Les armées françaises ne vont pas y couper. Le budget du ministère de la Défense va subir, lui aussi, la cure d'austérité du moment, et cela malgré les propos rassurants de François Hollande lors de son intervention télévisée du 28 mars. Si le chef de l'Etat s'est engagé à allouer aux armées la même somme en 2014 qu'en 2013 (31,4 milliards d'euros), de nouvelles coupes sont à prévoir. François Hollande doit rendre les derniers arbitrages mercredi 10 avril lors d'un ultime conseil de Défense avant la publication du Livre blanc, qui fixe les objectifs stratégiques de la France.

 

"Nous dépenserons en 2014 exactement le même montant qu'en 2013. Nous avons été bien défendus en 2013, nous serons bien défendus en 2014", déclarait François Hollande le 28 mars dernier. Mais ce que le chef de l'Etat n'a pas précisé, c'est que ce montant (31,4 milliards d'euros) correspond à une valeur constante, et qu'il ne tient pas compte de l'inflation. Ainsi, comme le note Le Point, si le taux d'inflation est de 2% en 2013 comme il l'était en 2012, la baisse sera du même ordre pour le budget des armées qui, en quelque sorte, perd 620 millions d'euros de pouvoir d'achat.

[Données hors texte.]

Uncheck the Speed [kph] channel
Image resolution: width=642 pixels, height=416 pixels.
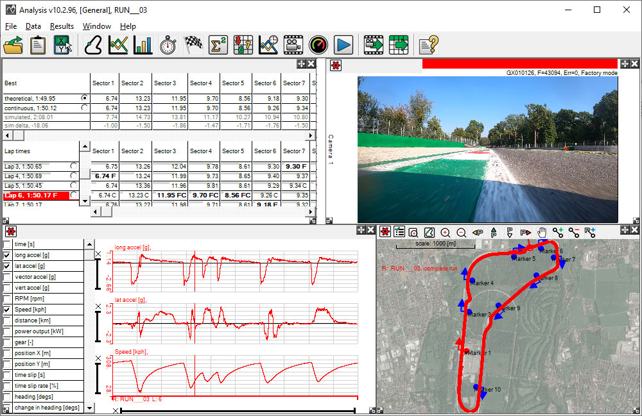tap(7, 310)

Une concession de l'hôtel de Brienne dans son bras de fer avec Bercy.

La flotte d'avions de combat réduite de 300 à 225 appareils

Un moindre mal lorsque l'on sait que l'un des scénarios imaginés par le ministère des Finances pour faire des économies prévoyait 2 milliards d'euros en moins par an. Selon Challenges, 50 000 suppressions de postes au ministère de la Défense étaient en jeu, ainsi que la division par deux du format des armées. "Le pouvoir d'achat des armées va baisser, mais sans que cela provoque la casse des armées ou celle de l'industrie de défense. Mais il est vrai que les années 2014 et 2015 vont être difficiles !" déclare un proche de Jean-Yves Le Drian, le ministre de la Défense, dans Le Point.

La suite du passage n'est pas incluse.